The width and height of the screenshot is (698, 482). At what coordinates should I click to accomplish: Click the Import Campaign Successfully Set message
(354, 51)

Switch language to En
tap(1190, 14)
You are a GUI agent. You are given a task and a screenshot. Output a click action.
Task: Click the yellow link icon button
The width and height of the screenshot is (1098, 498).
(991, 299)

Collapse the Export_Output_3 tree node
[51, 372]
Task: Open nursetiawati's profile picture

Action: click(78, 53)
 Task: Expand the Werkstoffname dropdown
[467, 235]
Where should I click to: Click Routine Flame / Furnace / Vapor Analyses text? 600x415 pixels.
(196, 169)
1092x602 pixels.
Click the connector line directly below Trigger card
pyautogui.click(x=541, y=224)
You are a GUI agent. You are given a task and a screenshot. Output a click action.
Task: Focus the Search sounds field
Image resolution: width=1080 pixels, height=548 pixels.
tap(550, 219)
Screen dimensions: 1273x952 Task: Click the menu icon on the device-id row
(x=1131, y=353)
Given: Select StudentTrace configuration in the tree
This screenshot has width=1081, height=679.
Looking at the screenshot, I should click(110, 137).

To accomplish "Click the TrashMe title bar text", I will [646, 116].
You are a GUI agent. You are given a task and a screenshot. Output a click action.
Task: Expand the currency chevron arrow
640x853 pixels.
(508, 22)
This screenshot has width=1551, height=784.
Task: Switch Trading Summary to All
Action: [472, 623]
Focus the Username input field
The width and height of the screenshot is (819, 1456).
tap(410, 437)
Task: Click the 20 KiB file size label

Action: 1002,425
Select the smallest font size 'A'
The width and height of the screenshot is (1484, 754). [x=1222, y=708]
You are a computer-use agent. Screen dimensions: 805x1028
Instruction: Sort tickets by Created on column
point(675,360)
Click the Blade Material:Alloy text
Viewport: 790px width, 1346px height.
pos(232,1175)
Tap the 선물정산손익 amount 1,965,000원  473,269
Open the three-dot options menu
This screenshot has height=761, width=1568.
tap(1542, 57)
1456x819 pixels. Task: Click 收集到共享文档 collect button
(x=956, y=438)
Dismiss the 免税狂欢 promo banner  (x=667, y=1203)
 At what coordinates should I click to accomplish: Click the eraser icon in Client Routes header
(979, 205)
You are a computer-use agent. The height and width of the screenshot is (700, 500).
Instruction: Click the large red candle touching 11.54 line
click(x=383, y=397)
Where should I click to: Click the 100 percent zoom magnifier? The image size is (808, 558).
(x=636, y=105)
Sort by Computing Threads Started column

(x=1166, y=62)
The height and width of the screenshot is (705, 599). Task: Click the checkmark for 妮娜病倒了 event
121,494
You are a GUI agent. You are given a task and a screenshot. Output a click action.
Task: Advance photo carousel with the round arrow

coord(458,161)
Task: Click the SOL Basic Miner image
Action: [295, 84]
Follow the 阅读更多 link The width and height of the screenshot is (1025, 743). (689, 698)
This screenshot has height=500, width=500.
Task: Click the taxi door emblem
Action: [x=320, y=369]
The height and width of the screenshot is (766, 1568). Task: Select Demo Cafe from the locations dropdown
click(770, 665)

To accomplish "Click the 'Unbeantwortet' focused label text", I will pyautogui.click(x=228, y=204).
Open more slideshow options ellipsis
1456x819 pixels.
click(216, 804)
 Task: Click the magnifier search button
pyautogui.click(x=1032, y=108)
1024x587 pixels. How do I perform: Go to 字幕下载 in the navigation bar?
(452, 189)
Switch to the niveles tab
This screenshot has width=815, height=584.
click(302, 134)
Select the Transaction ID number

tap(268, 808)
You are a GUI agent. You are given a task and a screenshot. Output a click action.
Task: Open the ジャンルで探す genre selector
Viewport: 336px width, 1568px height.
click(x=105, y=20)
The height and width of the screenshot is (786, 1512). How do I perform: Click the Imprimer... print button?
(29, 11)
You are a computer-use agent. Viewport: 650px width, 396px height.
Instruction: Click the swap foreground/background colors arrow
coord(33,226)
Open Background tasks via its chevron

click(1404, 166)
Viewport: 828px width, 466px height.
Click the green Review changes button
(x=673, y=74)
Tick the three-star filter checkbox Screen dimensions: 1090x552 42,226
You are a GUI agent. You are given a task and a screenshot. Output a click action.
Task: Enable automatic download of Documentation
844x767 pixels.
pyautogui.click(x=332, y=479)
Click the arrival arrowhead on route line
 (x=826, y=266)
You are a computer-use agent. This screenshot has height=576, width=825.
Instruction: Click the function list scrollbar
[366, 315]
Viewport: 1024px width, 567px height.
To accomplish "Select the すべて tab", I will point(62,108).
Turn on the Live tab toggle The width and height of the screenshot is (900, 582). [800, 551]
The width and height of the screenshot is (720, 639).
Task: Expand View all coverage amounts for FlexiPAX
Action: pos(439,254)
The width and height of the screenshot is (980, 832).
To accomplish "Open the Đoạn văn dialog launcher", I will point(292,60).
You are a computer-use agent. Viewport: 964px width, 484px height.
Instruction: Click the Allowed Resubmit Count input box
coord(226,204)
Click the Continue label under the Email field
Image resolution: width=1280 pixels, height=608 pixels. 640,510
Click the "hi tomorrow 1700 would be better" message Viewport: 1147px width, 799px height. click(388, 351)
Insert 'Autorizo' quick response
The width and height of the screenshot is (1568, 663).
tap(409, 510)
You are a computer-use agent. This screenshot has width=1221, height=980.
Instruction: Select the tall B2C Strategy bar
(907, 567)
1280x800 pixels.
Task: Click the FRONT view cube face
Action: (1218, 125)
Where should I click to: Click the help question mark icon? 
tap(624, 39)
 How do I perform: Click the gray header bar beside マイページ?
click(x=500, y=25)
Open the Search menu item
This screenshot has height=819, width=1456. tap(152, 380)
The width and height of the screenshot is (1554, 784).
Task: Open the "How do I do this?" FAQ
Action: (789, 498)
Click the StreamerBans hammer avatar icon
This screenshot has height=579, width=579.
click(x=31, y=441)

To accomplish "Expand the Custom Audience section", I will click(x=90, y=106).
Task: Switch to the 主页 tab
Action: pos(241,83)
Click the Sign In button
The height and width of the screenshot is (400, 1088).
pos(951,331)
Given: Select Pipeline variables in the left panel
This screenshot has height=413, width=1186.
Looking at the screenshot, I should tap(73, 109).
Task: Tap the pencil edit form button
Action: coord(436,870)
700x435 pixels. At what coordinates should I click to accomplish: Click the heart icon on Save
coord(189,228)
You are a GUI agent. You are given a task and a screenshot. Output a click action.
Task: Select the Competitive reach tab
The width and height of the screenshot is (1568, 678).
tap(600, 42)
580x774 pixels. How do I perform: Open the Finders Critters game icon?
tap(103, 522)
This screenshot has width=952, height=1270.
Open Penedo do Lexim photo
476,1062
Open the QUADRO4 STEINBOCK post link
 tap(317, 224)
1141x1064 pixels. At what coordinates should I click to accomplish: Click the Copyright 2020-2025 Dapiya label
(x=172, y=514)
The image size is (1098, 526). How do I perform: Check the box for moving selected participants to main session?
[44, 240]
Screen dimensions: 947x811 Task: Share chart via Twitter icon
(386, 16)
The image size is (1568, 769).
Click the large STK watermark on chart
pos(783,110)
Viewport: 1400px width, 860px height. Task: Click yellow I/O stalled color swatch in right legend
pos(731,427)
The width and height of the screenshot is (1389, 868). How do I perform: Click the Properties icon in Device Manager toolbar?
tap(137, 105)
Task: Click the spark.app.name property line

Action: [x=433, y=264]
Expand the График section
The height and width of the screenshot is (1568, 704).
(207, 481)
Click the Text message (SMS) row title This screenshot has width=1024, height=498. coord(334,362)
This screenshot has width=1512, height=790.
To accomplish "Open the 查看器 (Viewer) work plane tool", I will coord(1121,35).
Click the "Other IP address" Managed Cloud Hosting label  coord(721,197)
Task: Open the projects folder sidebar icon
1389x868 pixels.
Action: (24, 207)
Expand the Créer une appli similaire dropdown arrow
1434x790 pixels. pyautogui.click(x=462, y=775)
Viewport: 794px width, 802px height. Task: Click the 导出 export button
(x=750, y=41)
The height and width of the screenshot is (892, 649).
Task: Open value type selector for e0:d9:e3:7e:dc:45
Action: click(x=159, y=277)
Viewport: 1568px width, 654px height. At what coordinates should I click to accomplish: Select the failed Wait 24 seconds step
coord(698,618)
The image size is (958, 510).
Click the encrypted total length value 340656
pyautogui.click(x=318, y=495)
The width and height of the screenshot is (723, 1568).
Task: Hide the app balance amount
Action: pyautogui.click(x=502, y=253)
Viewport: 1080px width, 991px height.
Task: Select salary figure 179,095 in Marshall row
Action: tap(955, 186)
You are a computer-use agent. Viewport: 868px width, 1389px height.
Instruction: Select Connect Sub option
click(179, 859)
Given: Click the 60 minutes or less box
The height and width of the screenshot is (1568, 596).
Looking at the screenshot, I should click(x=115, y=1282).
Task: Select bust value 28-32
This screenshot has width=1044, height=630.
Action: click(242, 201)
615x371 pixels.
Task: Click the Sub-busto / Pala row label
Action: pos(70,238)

○ ○ ○ ○ ○

# PROBLEM STATEMENT
Among the entries above, find every line holding "computer" and copy it.

# REPLY TO THE TASK
You are a computer-use agent. Screen dimensions: 805x1028
You are a computer-use agent. The height and width of the screenshot is (700, 500).
You are a computer-use agent. Viewport: 650px width, 396px height.
You are a computer-use agent. This screenshot has height=576, width=825.
You are a computer-use agent. Viewport: 964px width, 484px height.
You are a computer-use agent. This screenshot has width=1221, height=980.
You are a computer-use agent. Viewport: 868px width, 1389px height.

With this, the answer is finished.